A U.S. official concurred with Hecker and Heinonen.

"North Korea's assertion that it intends to bring Yongbyon back on line can't be easily written off as an insurmountable hurdle," the official said on condition of anonymity.

Mark Fitzpatrick of the International Institute for Strategic Studies think tank in London, however, said there was a possibility that the Yongbyon reactor has been rendered inoperable for unknown reasons.

"It's been a mystery to me why they haven't started it up before this," he said. "The most logical answer is that they couldn't ... But there's no certainty here."

If the reactor is functional, Fitzpatrick said, the half-year timeline for restarting it made sense.

URANIUM ENRICHMENT

IAEA spokeswoman Gil Tudor said North Korea's decision to restart Yongbyon was "another deeply regrettable development, which is in clear violation of U.N. Security Council resolutions."

The Security Council has repeatedly sanctioned North Korea for its nuclear tests and repeated missile launches, and ordered it to abandon both its nuclear and missile programs.

Heinonen said North Korea has already mothballed and restarted the five-megawatt graphite-moderate research reactor before. It shut down the plant after signing the "Agreed Framework," a 1994 deal with the United States under which Pyongyang agreed to freeze Yongbyon in exchange for heating oil and construction of newer light-water reactors.

Pyongyang began to restart the reactor in late 2002 after Washington accused it of secretly developing a parallel uranium enrichment program in violation of the 1994 deal. Washington ceased aid to the North and Pyongyang accused it of reneging on its promise to build the light-water nuclear reactors.

North Korea then expelled all inspectors from the IAEA and in 2003 withdrew from the nuclear Non-Proliferation Treaty. In 2006, it tested its first nuclear device, using plutonium from Yongbyon, followed by two more in 2009 and earlier this year.

Certain technical challenges await the North Koreans. In 2008 they destroyed the Yongbyon reactor's cooling tower as a confidence-building step in U.S.-led multilateral negotiations aimed at reducing tensions on the Korean peninsula.
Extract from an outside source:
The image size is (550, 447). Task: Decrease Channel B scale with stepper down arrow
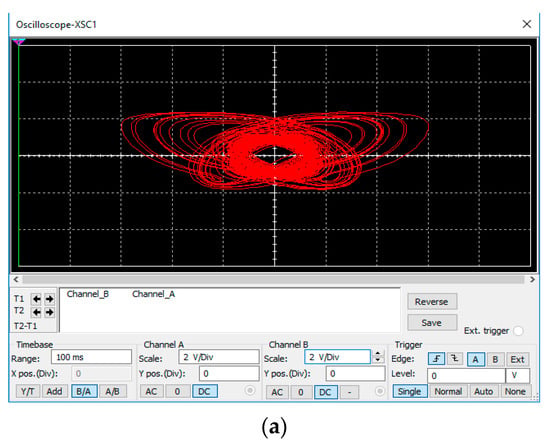click(x=378, y=360)
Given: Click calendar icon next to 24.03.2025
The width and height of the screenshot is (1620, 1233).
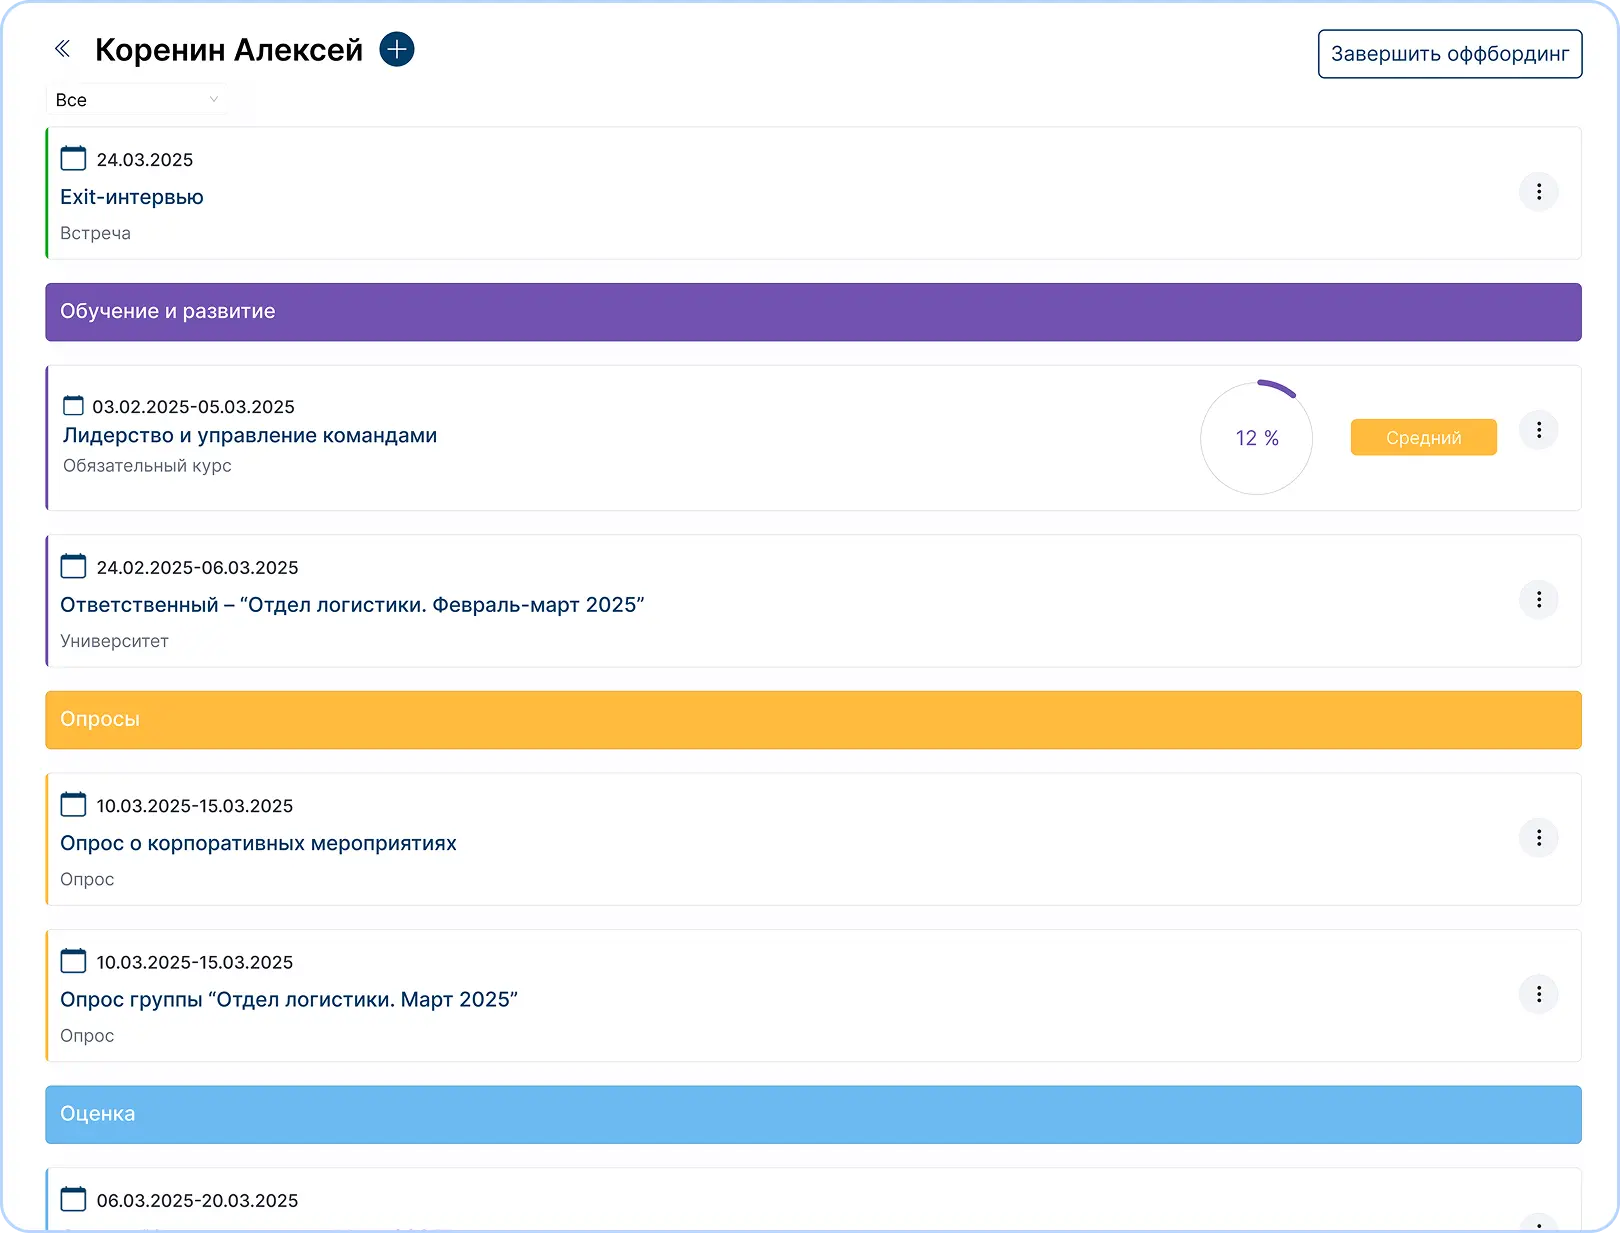Looking at the screenshot, I should pos(73,159).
But the reduction in tensions was short lived. Six-nation aid-for-disarmament talks between the two Koreas, China, Russia, Japan and the United States have been stalled for years.

Heinonen said that either North Korea must build a new cooling tower or create an underground cooling plant, like one that was under construction at a site in Syria that Israel bombed in 2007. Western intelligence sources have said North Korea helped build the Syrian reactor, which the government of President Bashar al-Assad has said was not a nuclear site.

David Albright, a former weapons inspector and head of the Washington-based Institute for Science and International Security think tank, said it was important not to underestimate the nuclear capabilities of the North Koreans or their determination to live up to their word.

"North Korea huffs and puffs a lot, but underneath that they pretty much do as they say," said Albright, who met with North Korean nuclear scientists in Pyongyang in 2011. "They have been saying they want to improve the quality of their nuclear weapons and they may very well do that."

As well as reviving the reactor at Yongbyon, the North's only known source of plutonium for its nuclear arms program, Pyongyang's official KCNA news agency said a uranium enrichment plant would be put back into operation.

Hecker, who visited the enrichment plant in 2010, said North Korea has a good safety record for its five-megawatt research reactor, but he voiced concerns about the new plant it intends to construct.

"I am much more concerned about the safety of the new light-water reactor they are building," he told Reuters without elaborating.